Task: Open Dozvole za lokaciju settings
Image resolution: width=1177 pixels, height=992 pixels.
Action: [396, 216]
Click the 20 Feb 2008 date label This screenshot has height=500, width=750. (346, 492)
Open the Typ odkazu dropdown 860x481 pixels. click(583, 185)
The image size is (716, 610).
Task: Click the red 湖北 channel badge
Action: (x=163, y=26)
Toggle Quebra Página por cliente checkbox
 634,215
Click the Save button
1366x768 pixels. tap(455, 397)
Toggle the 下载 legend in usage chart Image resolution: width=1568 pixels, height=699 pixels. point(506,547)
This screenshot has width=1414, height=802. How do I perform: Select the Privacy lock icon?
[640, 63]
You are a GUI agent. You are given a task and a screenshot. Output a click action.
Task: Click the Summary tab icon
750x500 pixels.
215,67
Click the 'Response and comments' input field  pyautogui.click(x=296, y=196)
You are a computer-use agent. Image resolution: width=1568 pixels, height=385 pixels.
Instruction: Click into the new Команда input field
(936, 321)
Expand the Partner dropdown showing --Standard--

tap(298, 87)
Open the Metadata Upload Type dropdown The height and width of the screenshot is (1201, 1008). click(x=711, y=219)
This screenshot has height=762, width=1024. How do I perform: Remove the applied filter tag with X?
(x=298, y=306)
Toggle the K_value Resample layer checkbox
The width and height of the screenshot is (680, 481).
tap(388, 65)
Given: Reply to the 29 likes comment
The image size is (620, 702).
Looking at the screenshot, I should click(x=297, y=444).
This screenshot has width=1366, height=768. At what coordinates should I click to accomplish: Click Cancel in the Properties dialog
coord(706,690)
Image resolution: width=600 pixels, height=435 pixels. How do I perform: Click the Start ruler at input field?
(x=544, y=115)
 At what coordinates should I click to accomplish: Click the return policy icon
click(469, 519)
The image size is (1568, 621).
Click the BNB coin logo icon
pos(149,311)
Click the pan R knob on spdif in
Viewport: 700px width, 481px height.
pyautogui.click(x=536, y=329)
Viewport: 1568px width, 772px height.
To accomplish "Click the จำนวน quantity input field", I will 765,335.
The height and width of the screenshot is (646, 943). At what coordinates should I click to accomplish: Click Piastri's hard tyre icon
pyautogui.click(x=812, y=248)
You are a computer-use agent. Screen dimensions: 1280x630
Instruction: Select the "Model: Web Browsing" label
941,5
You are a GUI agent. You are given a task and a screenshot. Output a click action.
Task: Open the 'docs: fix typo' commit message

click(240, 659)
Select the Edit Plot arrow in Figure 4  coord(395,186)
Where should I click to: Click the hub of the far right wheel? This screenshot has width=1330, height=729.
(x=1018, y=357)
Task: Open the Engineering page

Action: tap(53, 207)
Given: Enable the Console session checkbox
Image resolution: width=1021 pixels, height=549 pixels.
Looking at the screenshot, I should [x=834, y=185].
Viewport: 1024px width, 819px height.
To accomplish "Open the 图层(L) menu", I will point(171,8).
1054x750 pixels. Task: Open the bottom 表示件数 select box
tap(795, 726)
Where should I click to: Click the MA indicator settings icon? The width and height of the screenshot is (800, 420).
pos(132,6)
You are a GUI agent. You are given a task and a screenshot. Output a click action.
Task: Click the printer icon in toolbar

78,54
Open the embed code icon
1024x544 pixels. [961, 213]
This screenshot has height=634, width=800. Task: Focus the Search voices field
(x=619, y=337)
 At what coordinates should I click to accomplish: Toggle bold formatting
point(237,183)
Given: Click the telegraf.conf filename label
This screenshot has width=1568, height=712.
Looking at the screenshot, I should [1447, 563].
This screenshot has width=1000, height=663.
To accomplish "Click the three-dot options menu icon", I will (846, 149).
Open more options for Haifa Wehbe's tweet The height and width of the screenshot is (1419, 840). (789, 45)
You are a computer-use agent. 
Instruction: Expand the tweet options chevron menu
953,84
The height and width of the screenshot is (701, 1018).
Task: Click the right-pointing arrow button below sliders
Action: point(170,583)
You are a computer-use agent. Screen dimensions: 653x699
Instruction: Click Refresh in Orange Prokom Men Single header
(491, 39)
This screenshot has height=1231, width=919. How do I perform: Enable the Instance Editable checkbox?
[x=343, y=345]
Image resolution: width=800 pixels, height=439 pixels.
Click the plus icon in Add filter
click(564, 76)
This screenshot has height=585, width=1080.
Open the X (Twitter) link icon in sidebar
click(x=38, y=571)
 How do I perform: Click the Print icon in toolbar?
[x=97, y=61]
§ §
> [Problem statement]
Copy the material above word for word, taking the first line, the line containing "Toggle the 下载", and every line between them, and nothing else.

> [Exercise result]
Task: Open Dozvole za lokaciju settings
Image resolution: width=1177 pixels, height=992 pixels.
Action: [396, 216]
Click the 20 Feb 2008 date label This screenshot has height=500, width=750. (346, 492)
Open the Typ odkazu dropdown 860x481 pixels. click(583, 185)
The image size is (716, 610).
Task: Click the red 湖北 channel badge
Action: (x=163, y=26)
Toggle Quebra Página por cliente checkbox
 634,215
Click the Save button
1366x768 pixels. tap(455, 397)
Toggle the 下载 legend in usage chart Image resolution: width=1568 pixels, height=699 pixels. point(506,547)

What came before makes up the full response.